Issue544

Title non-deterministic behaviour when simplifying the set of unary operators
Priority bug Status resolved
Superseder Nosy List jendrik, malte, manuel, salome
Assigned To manuel Keywords
Optional summary

Created on 2015-06-29.14:57:02 by manuel, last changed by manuel.

Messages
msg4652 (view) Author: manuel Date: 2015-10-13.09:25:56
Changes are merged. Unary operators are now sorted by operator_no, effect, cost,
preconditions (lexicographical).
msg4532 (view) Author: salome Date: 2015-07-29.12:33:38
I made a table which shows the amount of unary operators (before pruning) for
the sat suite: http://ai.cs.unibas.ch/_tmp_files/simon/unary_ops.html (the
summarized value per domain is the maximum). As far as I have seen only two
problems in the two scanalyzer domains (probably even the same problem) have
more unary operators than sattellite #33: 1555200. But it seems that it is
considerably less most of the time (in the order of 10'000-100'000).

I agree that option B should be faster, and also that we should not introduce
unique IDs for sorting. We could theoretically only compare preconditions and
effects since this is the key in the map and thus guaranteed to be unique, but
as you pointed out a comparison of the original operator id is done fast and
will already give a result most of the time.
msg4525 (view) Author: malte Date: 2015-07-28.19:10:13
Salomé: you're right, I should have reacquainted myself better with the code.
:-) The second for loop needs a deterministic iteration order for the algorithm
to be deterministic.

For what it's worth, Satellite #33 has roughly 1 million unary operators (of
which a whopping 20 are pruned).

Let's look at the two candidate algorithms we've considered:

A) Use an unordered_map to perform the pruning, then sort the unary operators at
the end.

B) Use a map to perform the pruning which uses a comparison function that
guarantee a canonical order.

I expect that algorithm A) is much faster than B). Let's simplify a bit and
assume that we have reasonable hash functions and that the "small steps" of the
algorithm such as comparing keys are O(1). This is not quite true, but it's true
if we assume a fixed upper bound on the number of preconditions of a unary
operators, which is often true.

Without the sort, algorithm A is O(n) for n operators. Adding a sort makes it
O(n log n).

Algorithm B is O(n log n) anyway, and the constant factor involved in
manipulating a large map tends to be much worse than the one involved in
sorting. (One way to view this is that Algorithm B, as part of its job, performs
a sort of the unary operators, too: it sorts by inserting lots of things into a
map and then extracting them into a vector. Inserting into a map and then
extracting a vector is an O(n log n) sorting algorithm, but it tends to be much
slower than std::sort in terms of absolute time.)
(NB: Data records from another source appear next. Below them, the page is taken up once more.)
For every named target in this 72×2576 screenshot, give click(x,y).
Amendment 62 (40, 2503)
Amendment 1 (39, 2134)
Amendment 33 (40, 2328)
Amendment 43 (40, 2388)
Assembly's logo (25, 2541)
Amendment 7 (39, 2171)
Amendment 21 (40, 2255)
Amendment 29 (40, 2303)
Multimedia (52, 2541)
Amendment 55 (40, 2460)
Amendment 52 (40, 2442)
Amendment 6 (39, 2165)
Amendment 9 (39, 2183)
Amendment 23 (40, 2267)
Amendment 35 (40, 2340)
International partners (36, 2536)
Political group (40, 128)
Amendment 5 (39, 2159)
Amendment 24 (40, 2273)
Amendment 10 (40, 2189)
BTW, unfortunately sorting by operator_no is not enough to give unary operators
a deterministic order because every operator can spawn many unary operators (and
the operator_no is not an ID for the unary operator but the original operator's
number, unless I'm much mistaken).

We would need a comparison function that also takes into account at least the
effect and the preconditions. (operator_no + effect is enough if we don't have
conditional effects, but not if we have them). Once we compare these three, we
might as well compare all four things that define the operator (operator_no,
precondition, effect, cost).

I think it would be good to compare ID first because two unary operators will
have different operator IDs 99% of the time, and then the test is done quickly.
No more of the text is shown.